Google Home membatasi alokasi dan penggunaan resource, serta menerapkan kuota yang sesuai berdasarkan per project. Kebijakan tertentu bervariasi bergantung pada ketersediaan resource, profil pengguna, histori penggunaan layanan, serta faktor lainnya, dan dapat berubah tanpa pemberitahuan.

Batas HomeGraph API

Bagian ini mencantumkan batas kapasitas untuk Google Home Graph API. Batas ini berlaku untuk REST dan RPC API.

Google menerapkan batas default 6.000 permintaan per 60 detik ke gabungan panggilan API kueri, sinkronisasi, penghapusan, Report State, dan sinkronisasi permintaan asinkron Anda, berdasarkan per Cloud-to-cloud integrasi.

Untuk meminta penambahan kuota, hubungi ha-certification@google.com dengan informasi berikut:

  • Subjek email: Request to increase ReportState API Quota
  • Isi email:
    • Project ID
    • Nama perusahaan Anda
    • Kuota saat ini
    • Alasan Anda ingin meningkatkan kuota
Quota Batas Bisa ditingkatkan
RequestSync (mode sinkron) Maksimum 1 permintaan serentak per agentUserId.

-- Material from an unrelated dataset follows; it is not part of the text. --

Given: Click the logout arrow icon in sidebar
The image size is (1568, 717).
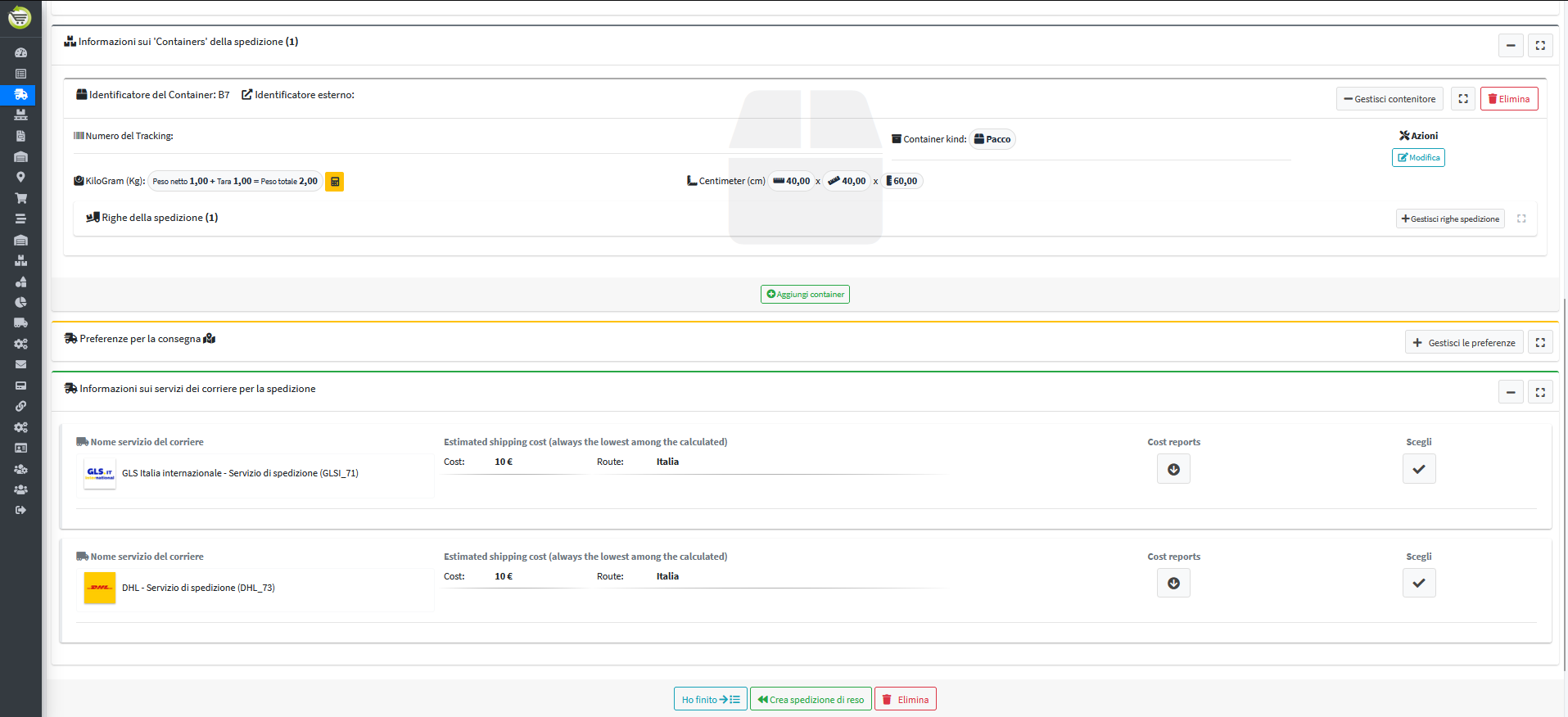Looking at the screenshot, I should [20, 510].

Tidak
RequestSync (mode asinkron) Batas default 6.000 permintaan per 60 detik per Cloud-to-cloud integrasi. Ya
Kueri Batas default 6.000 permintaan per 60 detik per Cloud-to-cloud integrasi. Ya
Sinkronisasi Batas default 6.000 permintaan per 60 detik per Cloud-to-cloud integrasi. Ya
Hapus Batas default 6.000 permintaan per 60 detik per Cloud-to-cloud integrasi. Ya
ReportStateAndNotification Batas default 6.000 permintaan per 60 detik per Cloud-to-cloud integrasi. Ya

Men-debug masalah kuota

Jika integrasi Anda mengalami pembatasan kapasitas, gunakan panduan berikut untuk mendiagnosis dan menyelesaikan masalah kuota:

  1. Google akan membatasi kapasitas panggilan API yang melebihi kuota Anda. Hal ini akan berdampak negatif pada integrasi Anda karena menyebabkan ketidakcocokan status. Misalnya, jika permintaan ReportStateAndNotification dihentikan karena pembatasan kapasitas, status perangkat fisik akan gagal disinkronkan, sehingga Google Home app (GHA) akan memiliki informasi yang sudah tidak berlaku.

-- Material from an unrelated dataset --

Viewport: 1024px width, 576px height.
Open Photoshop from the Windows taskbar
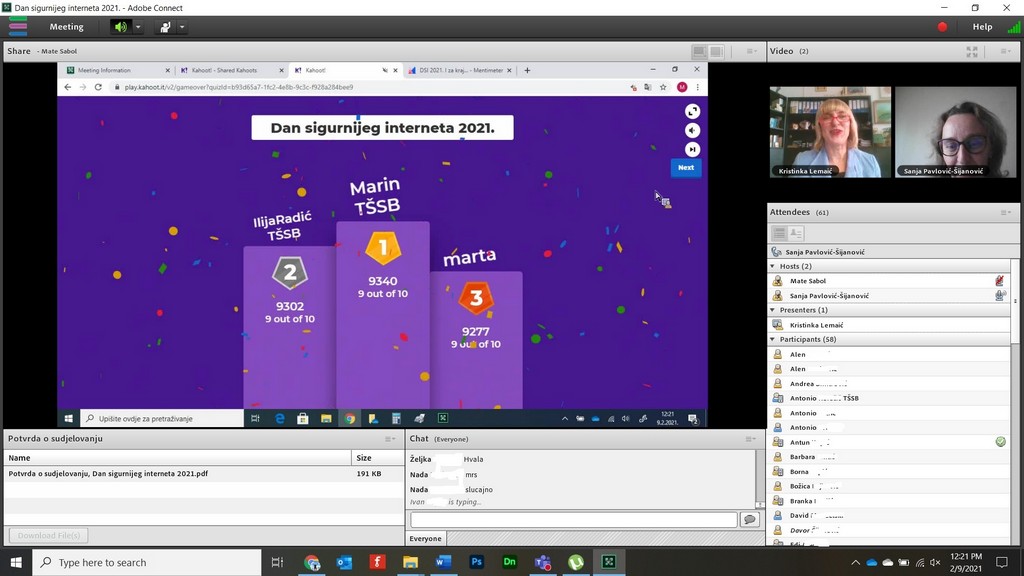coord(476,562)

  2. Jika RequestSync adalah API utama yang mengalami error, pastikan layanan Anda tidak mencoba melakukan lebih dari satu panggilan serentak per agentUserId.

  3. Tinjau pertumbuhan traffic Anda dari waktu ke waktu. Jika pertumbuhan ini konsisten dengan peningkatan jumlah perangkat, peluncuran jenis perangkat baru, atau peluncuran lain yang diharapkan, minta penambahan kuota. Jika peningkatan ini tidak terduga, tinjau integrasi Anda untuk menentukan apakah perubahan yang tidak terduga menyebabkan lebih banyak traffic dikirim ke Home Graph API.